The breadth and variety of archival film and still photos that the makers of this documentary managed to cram into this 22-minute film is breathtaking. It is great stuff.

I have been watching documentaries of this sort for most of my life, and none of the film or photos seen in this show are familiar to me at all. In addition, none of the images are repeated in the show.

The result is like looking at a vivid time capsule of the year 1918. To write that a documentary “makes history come alive” is often a resort to hyperbole and cliché, but this documentary actually achieves this elusive goal.

The faces of ordinary people seen in this show are from more than 100 years ago, but they are presented so lovingly and effectively here that they become familiar to us all.

On their faces can be read their feelings: Heartbreak, sadness, loss, joy, redemption and recovery -- just like us. What a time it was. And what an exciting, moving, thought-provoking documentary.
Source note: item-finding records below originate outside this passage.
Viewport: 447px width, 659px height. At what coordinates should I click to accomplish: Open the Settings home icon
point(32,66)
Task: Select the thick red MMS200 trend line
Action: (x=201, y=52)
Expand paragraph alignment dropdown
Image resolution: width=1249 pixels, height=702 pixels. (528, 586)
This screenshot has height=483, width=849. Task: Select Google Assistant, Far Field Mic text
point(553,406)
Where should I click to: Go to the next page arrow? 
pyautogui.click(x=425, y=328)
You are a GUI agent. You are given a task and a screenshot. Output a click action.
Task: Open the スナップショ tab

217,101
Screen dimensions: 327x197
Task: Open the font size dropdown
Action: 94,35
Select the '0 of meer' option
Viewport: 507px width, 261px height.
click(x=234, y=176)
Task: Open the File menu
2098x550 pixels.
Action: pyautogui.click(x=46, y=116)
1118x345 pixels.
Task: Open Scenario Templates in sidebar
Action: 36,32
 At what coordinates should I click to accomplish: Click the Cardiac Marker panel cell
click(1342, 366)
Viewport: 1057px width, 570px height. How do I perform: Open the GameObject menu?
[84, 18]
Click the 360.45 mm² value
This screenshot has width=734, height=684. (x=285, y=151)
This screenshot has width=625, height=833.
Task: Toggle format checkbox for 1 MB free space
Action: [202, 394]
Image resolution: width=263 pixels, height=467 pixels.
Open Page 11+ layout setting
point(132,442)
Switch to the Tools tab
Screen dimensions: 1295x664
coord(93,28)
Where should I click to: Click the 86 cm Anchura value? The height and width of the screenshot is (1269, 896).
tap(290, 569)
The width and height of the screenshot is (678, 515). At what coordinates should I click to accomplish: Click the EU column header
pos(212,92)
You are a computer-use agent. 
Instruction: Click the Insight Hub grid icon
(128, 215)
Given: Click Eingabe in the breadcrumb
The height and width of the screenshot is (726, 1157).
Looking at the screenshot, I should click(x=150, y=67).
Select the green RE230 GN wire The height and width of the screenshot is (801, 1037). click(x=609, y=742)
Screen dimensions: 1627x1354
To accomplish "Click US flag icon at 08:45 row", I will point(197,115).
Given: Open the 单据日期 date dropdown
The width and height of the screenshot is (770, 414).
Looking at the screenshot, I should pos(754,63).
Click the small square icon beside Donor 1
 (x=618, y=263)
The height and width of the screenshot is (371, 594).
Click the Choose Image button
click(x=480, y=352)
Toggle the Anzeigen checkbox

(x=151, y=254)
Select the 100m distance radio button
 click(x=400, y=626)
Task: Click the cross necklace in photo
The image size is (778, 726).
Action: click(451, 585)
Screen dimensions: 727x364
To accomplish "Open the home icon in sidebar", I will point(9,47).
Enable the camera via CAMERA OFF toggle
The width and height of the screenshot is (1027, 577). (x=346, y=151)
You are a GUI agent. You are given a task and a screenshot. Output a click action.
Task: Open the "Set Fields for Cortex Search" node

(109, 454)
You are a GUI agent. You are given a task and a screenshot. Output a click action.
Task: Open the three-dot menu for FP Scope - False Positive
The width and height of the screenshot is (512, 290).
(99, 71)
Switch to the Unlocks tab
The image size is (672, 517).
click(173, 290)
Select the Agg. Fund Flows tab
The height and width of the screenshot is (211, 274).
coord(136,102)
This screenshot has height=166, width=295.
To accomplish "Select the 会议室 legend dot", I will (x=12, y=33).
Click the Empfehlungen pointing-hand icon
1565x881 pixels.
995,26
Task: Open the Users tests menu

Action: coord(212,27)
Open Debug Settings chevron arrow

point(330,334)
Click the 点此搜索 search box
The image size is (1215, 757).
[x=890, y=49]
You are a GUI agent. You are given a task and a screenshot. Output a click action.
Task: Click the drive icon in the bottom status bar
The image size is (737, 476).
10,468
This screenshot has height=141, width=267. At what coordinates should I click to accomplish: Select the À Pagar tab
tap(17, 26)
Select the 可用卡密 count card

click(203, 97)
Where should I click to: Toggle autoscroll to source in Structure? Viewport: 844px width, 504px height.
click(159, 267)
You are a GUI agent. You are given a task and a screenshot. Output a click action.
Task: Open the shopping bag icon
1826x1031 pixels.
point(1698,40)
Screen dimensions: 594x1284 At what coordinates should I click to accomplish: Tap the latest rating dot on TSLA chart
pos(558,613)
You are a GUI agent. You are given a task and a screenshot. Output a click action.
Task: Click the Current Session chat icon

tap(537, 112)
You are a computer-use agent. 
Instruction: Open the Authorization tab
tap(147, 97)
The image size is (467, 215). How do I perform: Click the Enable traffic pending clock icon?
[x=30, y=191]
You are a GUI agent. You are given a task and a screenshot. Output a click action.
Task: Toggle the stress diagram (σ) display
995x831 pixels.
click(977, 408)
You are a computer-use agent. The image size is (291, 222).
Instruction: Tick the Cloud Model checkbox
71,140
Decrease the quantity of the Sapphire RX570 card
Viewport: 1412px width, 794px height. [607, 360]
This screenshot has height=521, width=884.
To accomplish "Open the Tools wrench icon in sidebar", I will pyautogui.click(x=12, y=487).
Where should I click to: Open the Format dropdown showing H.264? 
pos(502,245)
I have been doing this long enough to already know that come next December, this documentary will be at or near the top of my list of the best shows that came my way in 2020.

This documentary is brand-new. The interview segments were all conducted via webcam during the current period of COVID-19 confinement. It was produced and directed by Billy Miossi.

Decades is owned and operated by Chicago-based Weigel Broadcasting.

It is available across the country, including on the Fox Television digital subchannels in New York, Los Angeles, San Francisco, Dallas, Houston, Detroit, Atlanta, Tampa, Phoenix, Minneapolis-St. Paul, Austin and Gainesville.

It is the TV Blog's wish that “Pandemic Amnesia” gets the viewership and recognition that it richly deserves. Everyone involved in the production of this documentary deserves praise and credit for a job very well done.

“Pandemic Amnesia: Recovering the Memory of the 1918 Influenza Outbreak” airs Monday (June 8) at 9 p.m. Eastern on the Decades TV Network.